Peace on earth will come to stay,
When we live Christmas every day.
--Helen Steiner Rice
Sunday, December 9, 2007
A Perfect Mistake
Author unknown
Mother's father worked as a carpenter. On this particular day, he was building some crates for the clothes his church was sending to some orphanage in China for Christmas. On his way home, he reached into his shirt pocket to find his glasses, but they were gone. When he mentally replayed his earlier actions, he realized what must have happened: The glasses had slipped out of his pocket unnoticed and fallen into one of the crates, which he had nailed shut. His brand-new glasses were heading for China!

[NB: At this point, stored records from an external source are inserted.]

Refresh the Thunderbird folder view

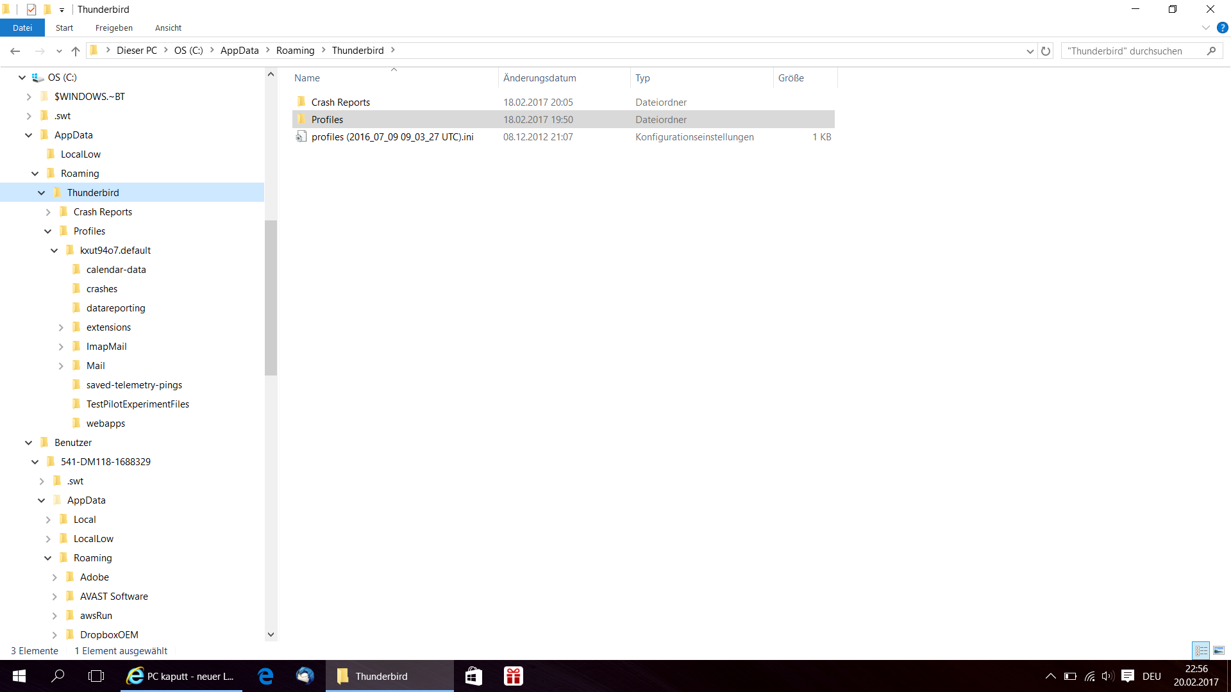[1046, 51]
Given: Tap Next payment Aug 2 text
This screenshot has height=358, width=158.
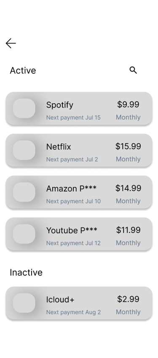Looking at the screenshot, I should pyautogui.click(x=73, y=312).
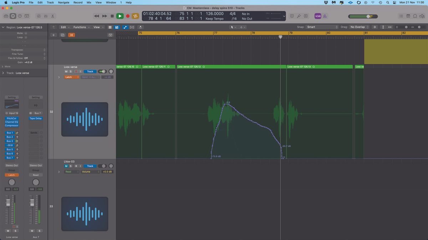
Task: Expand the More section in the Region inspector
Action: (6, 66)
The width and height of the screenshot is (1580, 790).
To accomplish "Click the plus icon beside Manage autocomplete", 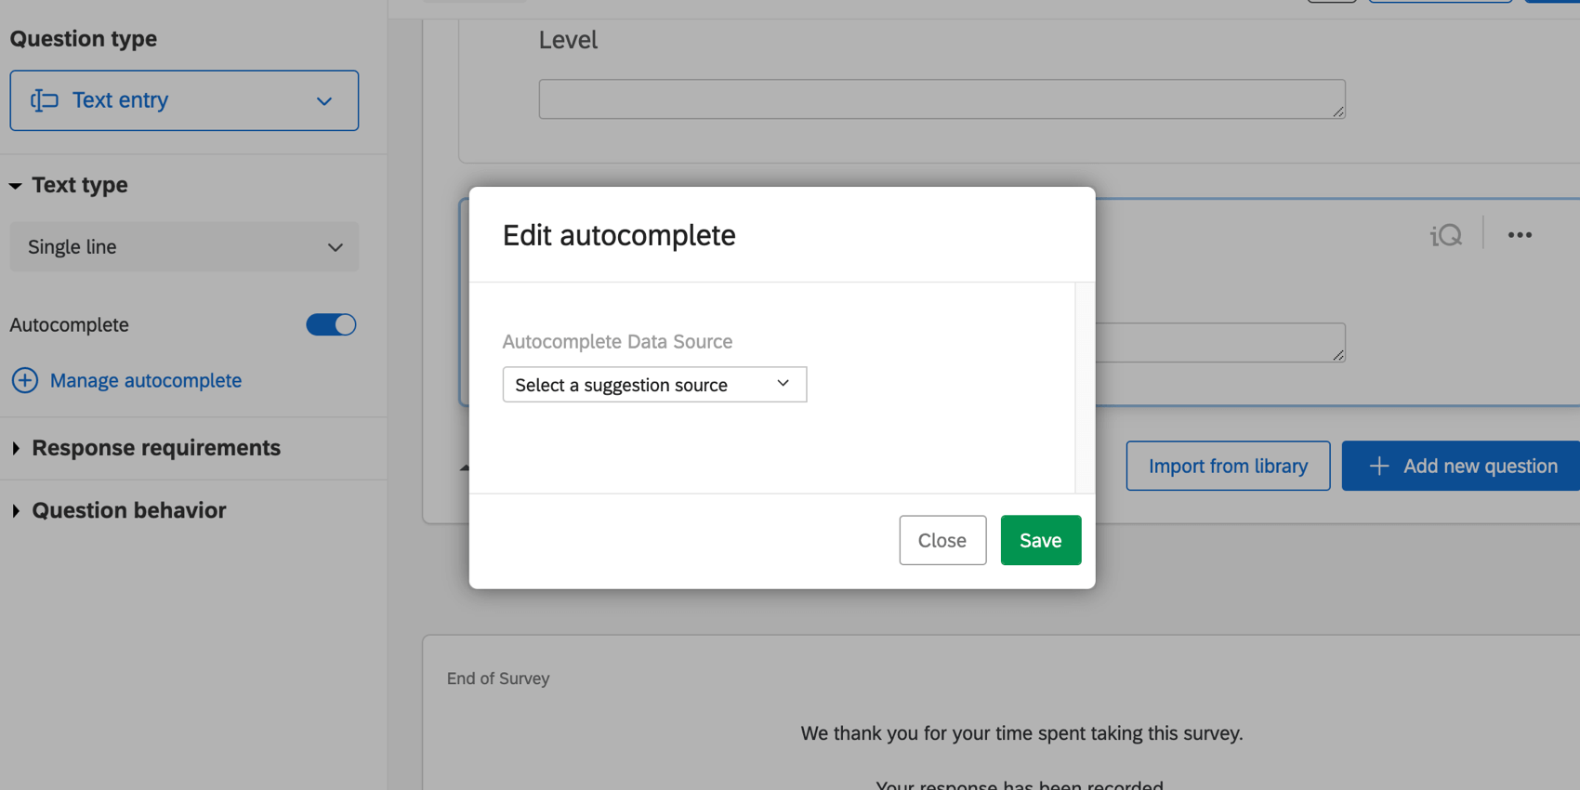I will point(24,380).
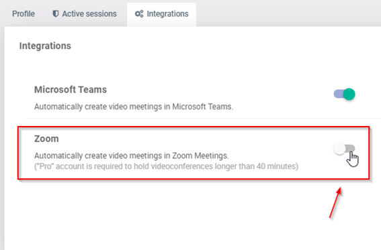Click the purple track of Teams switch
The image size is (381, 250).
[x=338, y=94]
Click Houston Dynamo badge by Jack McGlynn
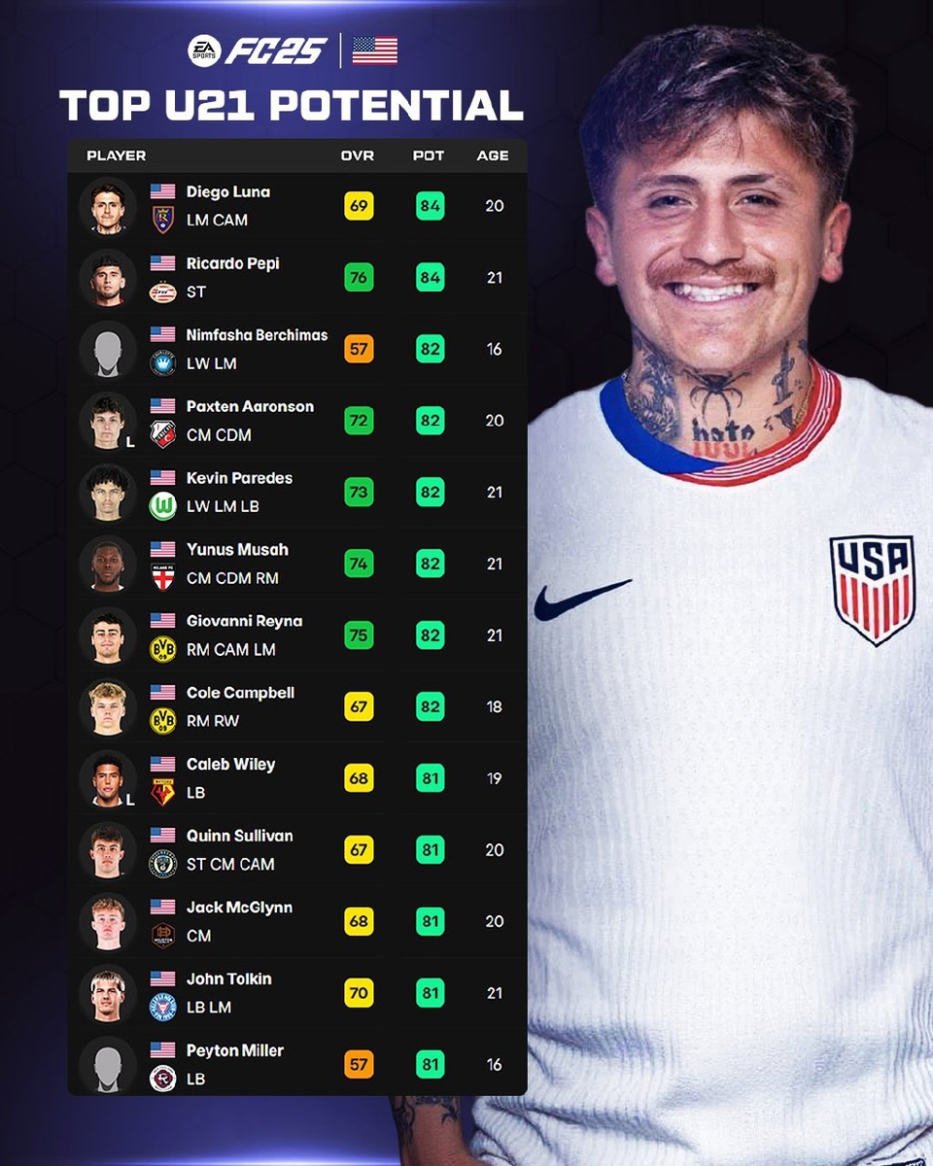933x1166 pixels. point(162,936)
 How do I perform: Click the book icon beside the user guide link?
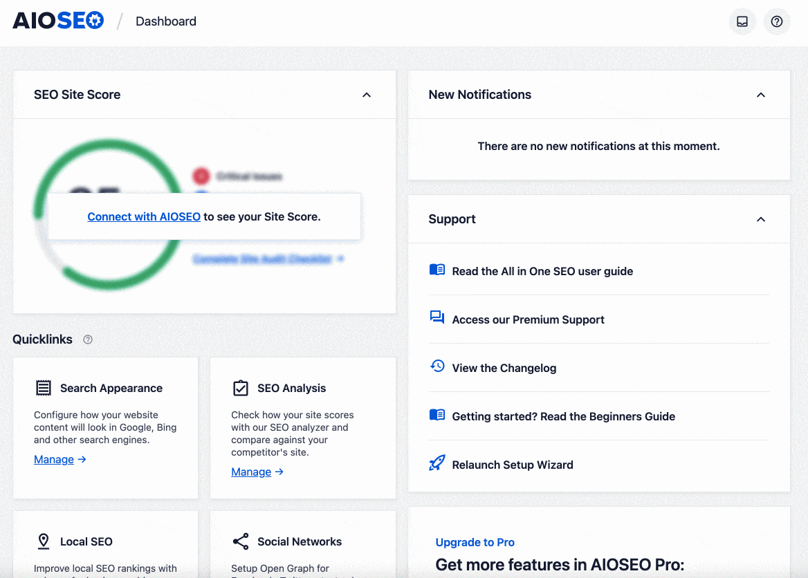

The Great Depression of the 1930s was at its height in the U.S. and Grandpa had six children. He had spent $20 for those glasses that very morning. He was upset by the thought of having to buy another pair. “It's not fair,” he told God as he drove home in frustration. “I've been very faithful in giving of my time and money to Your work, and now this.”
Several months later, the director of the orphanage was on furlough in the United States. He wanted to visit all the churches that supported him in China, so he came to speak one Sunday at my grandfather's small church in Chicago. The missionary began by thanking the people for their faithfulness in supporting the orphanage.
“But most of all,” he said, “I must thank you for the glasses you sent last year. You see, the Communists had just swept through the orphanage, destroying everything, including my glasses. I was desperate. Even if I had the money, there was simply no way of replacing those glasses. Along with not being able to see well, I experienced headaches every day, so my coworkers and I were much in prayer about this. Then your Christmas crates arrived. When my staff removed the covers, they found a pair of glasses lying on top.”
The missionary paused long enough to let his words sink in. Then, still gripped with the wonder of it all, he continued: “Folks, when I tried on the glasses, it was as though they had been custom-made just for me! I want to thank you for being a part of that.”
The people listened, happy for the miraculous glasses. However, they thought the missionary surely must have confused their church with another. There were no glasses on their list of items to be sent overseas.
But sitting quietly in the back, with tears streaming down his face, an ordinary carpenter realized the Master Carpenter had used him in an extraordinary way.
It is good to be children...
It is good to be children sometimes, and never better than at Christmas, when its mighty Founder was a child Himself.
--Charles Dickens
Our hearts grow tender...
Our hearts grow tender with childhood memories and love of kindred, and we are better throughout the year for having, in spirit, become a child again at Christmas-time.
--Laura Ingalls Wilder
The giving of gifts...
The giving of gifts is not something man invented. God started the giving spree when he gave a gift beyond words, the unspeakable gift of His Son.